◆ **Exercise materials**
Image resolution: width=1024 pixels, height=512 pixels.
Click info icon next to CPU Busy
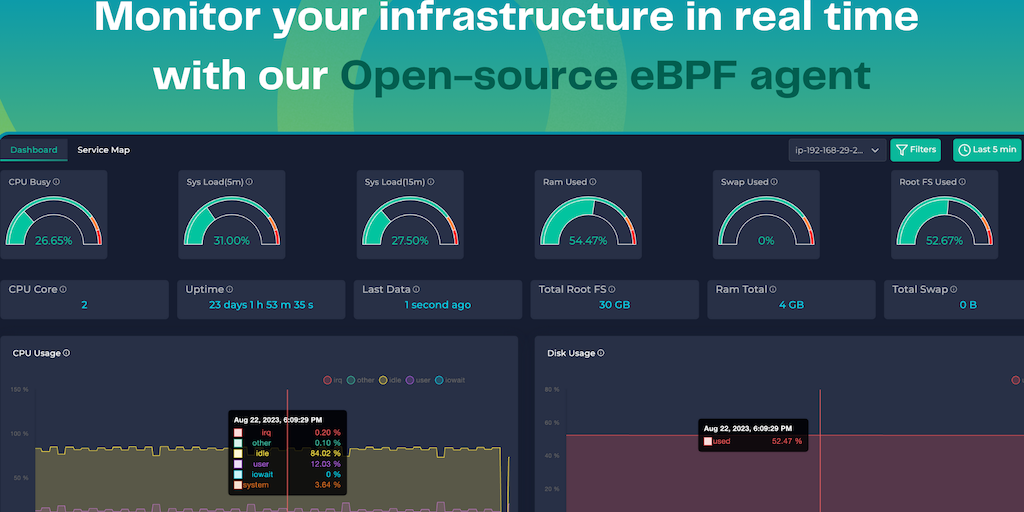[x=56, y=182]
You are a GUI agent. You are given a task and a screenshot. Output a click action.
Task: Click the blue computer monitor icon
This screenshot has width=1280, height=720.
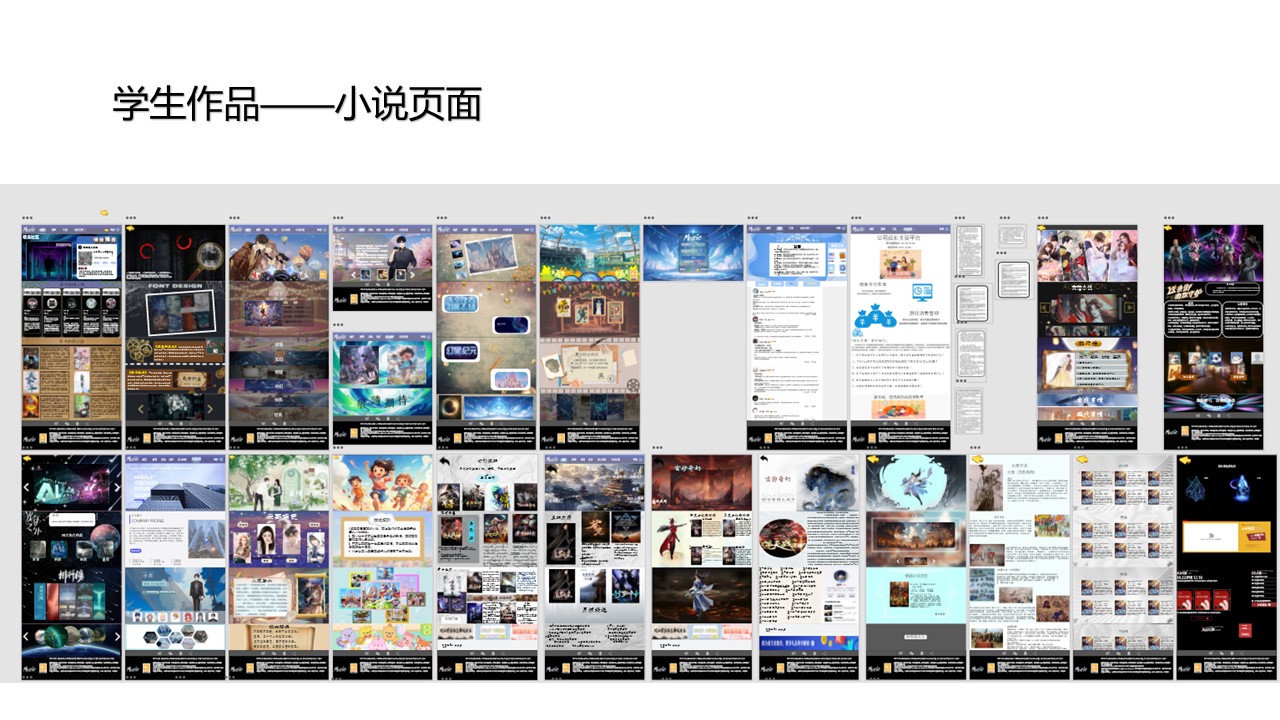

...

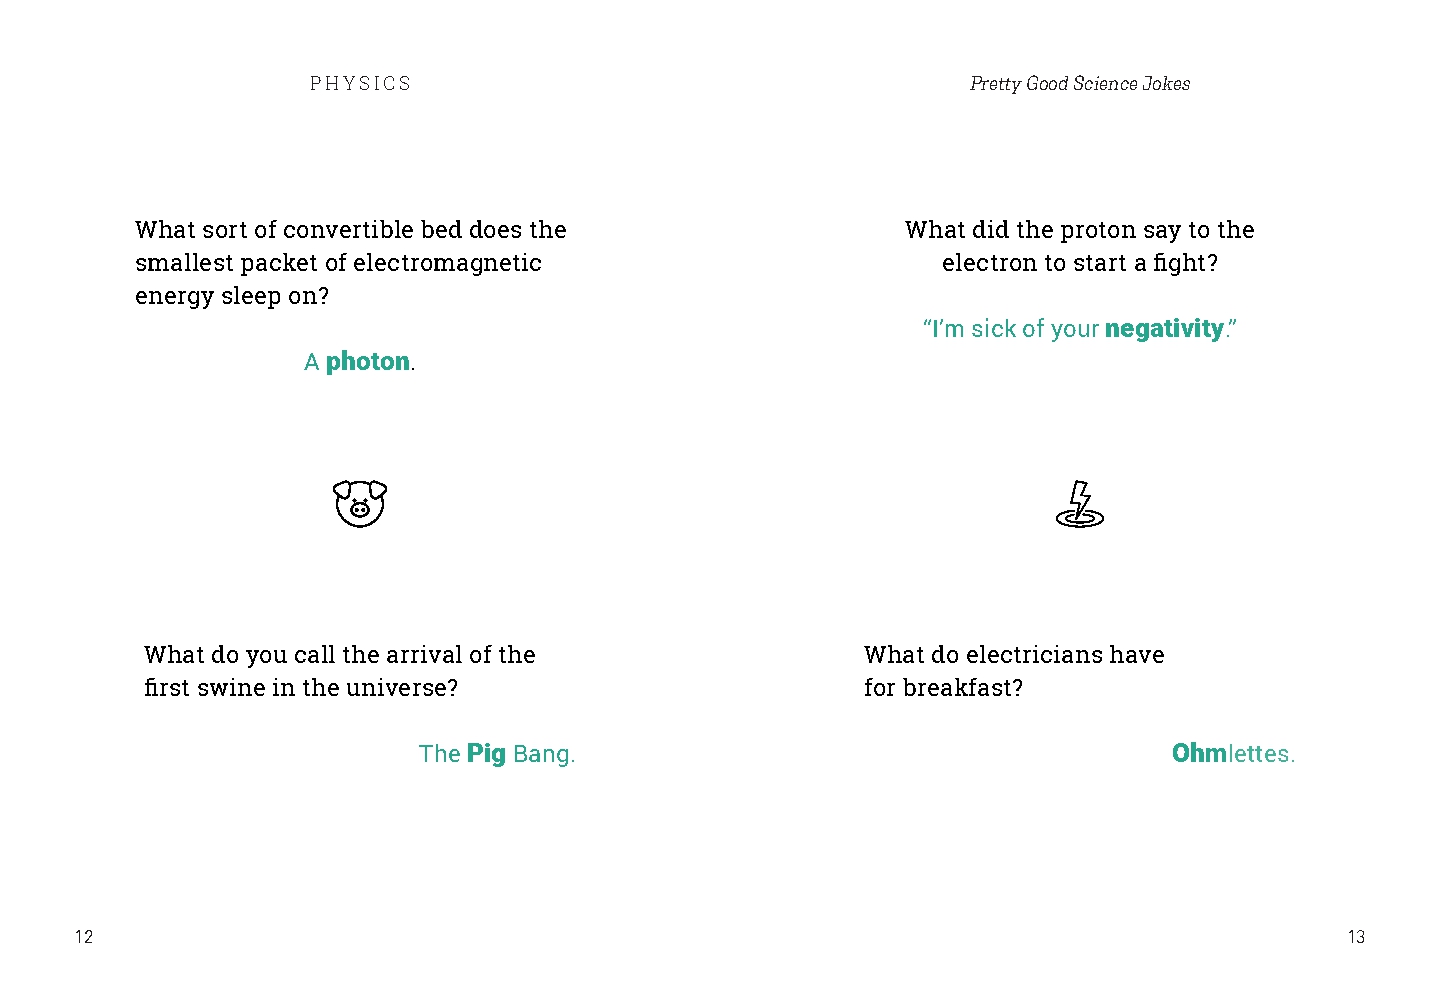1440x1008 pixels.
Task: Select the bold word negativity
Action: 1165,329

◆ **Exercise aim**
Return exactly, and only, the lines above starting at the line that contains "Task: Click the blue computer monitor icon" and ending at the line that contains "This screenshot has width=1280, height=720.".

◆ **Written response**
Task: Click the blue computer monitor icon
This screenshot has width=1280, height=720.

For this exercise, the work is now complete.